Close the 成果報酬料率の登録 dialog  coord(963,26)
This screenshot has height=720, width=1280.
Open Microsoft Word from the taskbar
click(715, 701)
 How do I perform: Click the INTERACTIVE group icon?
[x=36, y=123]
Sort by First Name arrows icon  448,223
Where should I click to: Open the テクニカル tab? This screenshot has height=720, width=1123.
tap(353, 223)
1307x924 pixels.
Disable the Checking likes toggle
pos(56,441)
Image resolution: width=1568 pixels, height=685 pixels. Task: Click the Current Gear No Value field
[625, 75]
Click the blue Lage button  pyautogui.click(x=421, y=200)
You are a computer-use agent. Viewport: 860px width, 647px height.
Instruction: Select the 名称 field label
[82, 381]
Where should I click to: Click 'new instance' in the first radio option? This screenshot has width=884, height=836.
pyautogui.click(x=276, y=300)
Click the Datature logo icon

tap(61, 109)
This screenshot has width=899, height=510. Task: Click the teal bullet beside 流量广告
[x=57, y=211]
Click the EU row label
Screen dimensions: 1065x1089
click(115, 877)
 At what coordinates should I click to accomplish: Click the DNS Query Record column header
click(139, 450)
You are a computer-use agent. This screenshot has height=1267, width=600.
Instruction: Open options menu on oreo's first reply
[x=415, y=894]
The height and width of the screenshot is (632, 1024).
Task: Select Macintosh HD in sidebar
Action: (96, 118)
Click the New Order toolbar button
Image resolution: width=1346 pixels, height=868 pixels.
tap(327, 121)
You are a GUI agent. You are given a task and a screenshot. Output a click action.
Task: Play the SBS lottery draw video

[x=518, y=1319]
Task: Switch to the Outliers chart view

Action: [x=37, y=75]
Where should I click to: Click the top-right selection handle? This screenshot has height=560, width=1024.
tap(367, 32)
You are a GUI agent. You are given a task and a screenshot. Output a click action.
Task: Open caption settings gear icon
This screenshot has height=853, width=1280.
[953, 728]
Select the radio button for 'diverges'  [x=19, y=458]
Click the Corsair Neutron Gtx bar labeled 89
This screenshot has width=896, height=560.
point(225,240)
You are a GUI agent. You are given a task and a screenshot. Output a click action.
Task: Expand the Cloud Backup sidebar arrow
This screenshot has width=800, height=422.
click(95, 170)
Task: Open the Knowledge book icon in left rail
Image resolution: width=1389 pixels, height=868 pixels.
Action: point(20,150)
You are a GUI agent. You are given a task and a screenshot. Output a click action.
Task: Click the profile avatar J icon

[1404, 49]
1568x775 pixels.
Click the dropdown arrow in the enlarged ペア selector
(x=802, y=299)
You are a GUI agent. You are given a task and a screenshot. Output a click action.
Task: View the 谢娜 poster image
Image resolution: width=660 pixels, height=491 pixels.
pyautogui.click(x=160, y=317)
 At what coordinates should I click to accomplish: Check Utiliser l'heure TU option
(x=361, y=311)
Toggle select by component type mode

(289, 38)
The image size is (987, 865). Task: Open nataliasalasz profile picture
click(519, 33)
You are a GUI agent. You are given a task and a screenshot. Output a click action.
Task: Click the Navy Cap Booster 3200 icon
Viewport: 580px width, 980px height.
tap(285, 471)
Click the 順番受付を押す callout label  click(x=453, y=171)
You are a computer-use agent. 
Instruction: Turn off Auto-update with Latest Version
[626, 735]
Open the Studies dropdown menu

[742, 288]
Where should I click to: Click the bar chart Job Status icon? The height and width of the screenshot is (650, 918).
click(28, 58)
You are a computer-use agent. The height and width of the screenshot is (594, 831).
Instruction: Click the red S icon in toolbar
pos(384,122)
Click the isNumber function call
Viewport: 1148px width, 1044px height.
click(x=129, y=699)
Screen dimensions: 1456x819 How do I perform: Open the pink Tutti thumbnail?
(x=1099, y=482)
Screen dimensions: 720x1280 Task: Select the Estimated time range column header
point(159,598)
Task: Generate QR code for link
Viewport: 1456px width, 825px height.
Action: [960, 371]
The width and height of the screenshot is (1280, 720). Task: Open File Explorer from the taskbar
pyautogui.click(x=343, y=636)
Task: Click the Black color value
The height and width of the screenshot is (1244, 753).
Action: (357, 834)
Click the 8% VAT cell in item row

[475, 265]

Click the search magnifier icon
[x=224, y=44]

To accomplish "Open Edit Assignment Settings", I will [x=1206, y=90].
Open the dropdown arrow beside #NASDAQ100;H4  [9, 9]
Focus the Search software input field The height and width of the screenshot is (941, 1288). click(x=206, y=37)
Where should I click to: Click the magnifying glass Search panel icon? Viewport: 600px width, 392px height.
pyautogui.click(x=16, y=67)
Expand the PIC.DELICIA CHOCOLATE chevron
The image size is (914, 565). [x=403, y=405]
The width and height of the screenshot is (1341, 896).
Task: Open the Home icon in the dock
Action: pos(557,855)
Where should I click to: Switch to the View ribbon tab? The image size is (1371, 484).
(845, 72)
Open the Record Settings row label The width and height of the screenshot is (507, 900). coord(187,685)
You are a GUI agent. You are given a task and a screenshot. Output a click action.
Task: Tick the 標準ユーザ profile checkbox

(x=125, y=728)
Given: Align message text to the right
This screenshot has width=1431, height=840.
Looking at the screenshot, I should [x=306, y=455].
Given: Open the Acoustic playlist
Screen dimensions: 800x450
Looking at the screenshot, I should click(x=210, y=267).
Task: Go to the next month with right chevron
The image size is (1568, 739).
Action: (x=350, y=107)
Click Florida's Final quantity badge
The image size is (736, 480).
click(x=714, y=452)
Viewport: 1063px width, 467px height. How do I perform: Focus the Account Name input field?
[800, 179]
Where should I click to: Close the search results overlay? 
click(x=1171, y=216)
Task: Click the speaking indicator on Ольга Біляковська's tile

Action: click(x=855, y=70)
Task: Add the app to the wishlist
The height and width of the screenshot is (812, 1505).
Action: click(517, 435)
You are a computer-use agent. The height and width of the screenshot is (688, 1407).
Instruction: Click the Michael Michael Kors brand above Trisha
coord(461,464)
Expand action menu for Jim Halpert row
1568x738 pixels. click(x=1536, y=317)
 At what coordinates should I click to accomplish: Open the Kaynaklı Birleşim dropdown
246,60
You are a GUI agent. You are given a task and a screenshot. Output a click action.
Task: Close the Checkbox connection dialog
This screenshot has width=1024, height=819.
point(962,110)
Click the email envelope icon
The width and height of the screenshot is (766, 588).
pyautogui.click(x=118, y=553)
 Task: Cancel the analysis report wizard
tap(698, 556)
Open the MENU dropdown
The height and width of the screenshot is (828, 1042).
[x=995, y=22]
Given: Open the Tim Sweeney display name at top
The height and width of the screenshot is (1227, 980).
※ ※ ※
■ **Written request**: Rewrite all of the records above, replacing every occurrence of "computer-use agent" with "GUI agent" and leaving everything else unchanged.

■ **The solution**:
Close the 成果報酬料率の登録 dialog  coord(963,26)
This screenshot has height=720, width=1280.
Open Microsoft Word from the taskbar
click(715, 701)
 How do I perform: Click the INTERACTIVE group icon?
[x=36, y=123]
Sort by First Name arrows icon  448,223
Where should I click to: Open the テクニカル tab? This screenshot has height=720, width=1123.
tap(353, 223)
1307x924 pixels.
Disable the Checking likes toggle
pos(56,441)
Image resolution: width=1568 pixels, height=685 pixels. Task: Click the Current Gear No Value field
[625, 75]
Click the blue Lage button  pyautogui.click(x=421, y=200)
You are a GUI agent. Viewport: 860px width, 647px height.
Instruction: Select the 名称 field label
[82, 381]
Where should I click to: Click 'new instance' in the first radio option? This screenshot has width=884, height=836.
pyautogui.click(x=276, y=300)
Click the Datature logo icon

tap(61, 109)
This screenshot has width=899, height=510. Task: Click the teal bullet beside 流量广告
[x=57, y=211]
Click the EU row label
Screen dimensions: 1065x1089
click(115, 877)
 At what coordinates should I click to accomplish: Click the DNS Query Record column header
click(139, 450)
You are a GUI agent. This screenshot has height=1267, width=600.
Instruction: Open options menu on oreo's first reply
[x=415, y=894]
The height and width of the screenshot is (632, 1024).
Task: Select Macintosh HD in sidebar
Action: (96, 118)
Click the New Order toolbar button
Image resolution: width=1346 pixels, height=868 pixels.
tap(327, 121)
You are a GUI agent. You are given a task and a screenshot. Output a click action.
Task: Play the SBS lottery draw video

[x=518, y=1319]
Task: Switch to the Outliers chart view

Action: [x=37, y=75]
Where should I click to: Click the top-right selection handle? This screenshot has height=560, width=1024.
tap(367, 32)
You are a GUI agent. You are given a task and a screenshot. Output a click action.
Task: Open caption settings gear icon
This screenshot has height=853, width=1280.
[953, 728]
Select the radio button for 'diverges'  [x=19, y=458]
Click the Corsair Neutron Gtx bar labeled 89
This screenshot has width=896, height=560.
point(225,240)
You are a GUI agent. You are given a task and a screenshot. Output a click action.
Task: Expand the Cloud Backup sidebar arrow
This screenshot has width=800, height=422.
click(95, 170)
Task: Open the Knowledge book icon in left rail
Image resolution: width=1389 pixels, height=868 pixels.
Action: point(20,150)
You are a GUI agent. You are given a task and a screenshot. Output a click action.
Task: Click the profile avatar J icon

[1404, 49]
1568x775 pixels.
Click the dropdown arrow in the enlarged ペア selector
(x=802, y=299)
You are a GUI agent. You are given a task and a screenshot. Output a click action.
Task: View the 谢娜 poster image
Image resolution: width=660 pixels, height=491 pixels.
pyautogui.click(x=160, y=317)
 At what coordinates should I click to accomplish: Check Utiliser l'heure TU option
(x=361, y=311)
Toggle select by component type mode

(289, 38)
The image size is (987, 865). Task: Open nataliasalasz profile picture
click(519, 33)
You are a GUI agent. You are given a task and a screenshot. Output a click action.
Task: Click the Navy Cap Booster 3200 icon
Viewport: 580px width, 980px height.
tap(285, 471)
Click the 順番受付を押す callout label  click(x=453, y=171)
You are a GUI agent. 
Instruction: Turn off Auto-update with Latest Version
[626, 735]
Open the Studies dropdown menu

[742, 288]
Where should I click to: Click the bar chart Job Status icon? The height and width of the screenshot is (650, 918).
click(28, 58)
You are a GUI agent. The height and width of the screenshot is (594, 831).
Instruction: Click the red S icon in toolbar
pos(384,122)
Click the isNumber function call
Viewport: 1148px width, 1044px height.
click(x=129, y=699)
Screen dimensions: 1456x819 How do I perform: Open the pink Tutti thumbnail?
(x=1099, y=482)
Screen dimensions: 720x1280 Task: Select the Estimated time range column header
point(159,598)
Task: Generate QR code for link
Viewport: 1456px width, 825px height.
Action: [960, 371]
The width and height of the screenshot is (1280, 720). Task: Open File Explorer from the taskbar
pyautogui.click(x=343, y=636)
Task: Click the Black color value
The height and width of the screenshot is (1244, 753).
Action: (357, 834)
Click the 8% VAT cell in item row

[475, 265]

Click the search magnifier icon
[x=224, y=44]

To accomplish "Open Edit Assignment Settings", I will [x=1206, y=90].
Open the dropdown arrow beside #NASDAQ100;H4  [9, 9]
Focus the Search software input field The height and width of the screenshot is (941, 1288). click(x=206, y=37)
Where should I click to: Click the magnifying glass Search panel icon? Viewport: 600px width, 392px height.
pyautogui.click(x=16, y=67)
Expand the PIC.DELICIA CHOCOLATE chevron
The image size is (914, 565). [x=403, y=405]
The width and height of the screenshot is (1341, 896).
Task: Open the Home icon in the dock
Action: pos(557,855)
Where should I click to: Switch to the View ribbon tab? The image size is (1371, 484).
(845, 72)
Open the Record Settings row label The width and height of the screenshot is (507, 900). coord(187,685)
You are a GUI agent. You are given a task and a screenshot. Output a click action.
Task: Tick the 標準ユーザ profile checkbox

(x=125, y=728)
Given: Align message text to the right
This screenshot has width=1431, height=840.
Looking at the screenshot, I should [x=306, y=455].
Given: Open the Acoustic playlist
Screen dimensions: 800x450
Looking at the screenshot, I should click(x=210, y=267).
Task: Go to the next month with right chevron
The image size is (1568, 739).
Action: (x=350, y=107)
Click Florida's Final quantity badge
The image size is (736, 480).
click(x=714, y=452)
Viewport: 1063px width, 467px height. How do I perform: Focus the Account Name input field?
[800, 179]
Where should I click to: Close the search results overlay? 
click(x=1171, y=216)
Task: Click the speaking indicator on Ольга Біляковська's tile

Action: click(x=855, y=70)
Task: Add the app to the wishlist
The height and width of the screenshot is (812, 1505).
Action: click(517, 435)
You are a GUI agent. The height and width of the screenshot is (688, 1407).
Instruction: Click the Michael Michael Kors brand above Trisha
coord(461,464)
Expand action menu for Jim Halpert row
1568x738 pixels. click(x=1536, y=317)
 At what coordinates should I click to accomplish: Open the Kaynaklı Birleşim dropdown
246,60
You are a GUI agent. You are given a task and a screenshot. Output a click action.
Task: Close the Checkbox connection dialog
This screenshot has width=1024, height=819.
point(962,110)
Click the email envelope icon
The width and height of the screenshot is (766, 588).
pyautogui.click(x=118, y=553)
 Task: Cancel the analysis report wizard
tap(698, 556)
Open the MENU dropdown
The height and width of the screenshot is (828, 1042).
[x=995, y=22]
Given: Open the Tim Sweeney display name at top
The height and width of the screenshot is (1227, 980).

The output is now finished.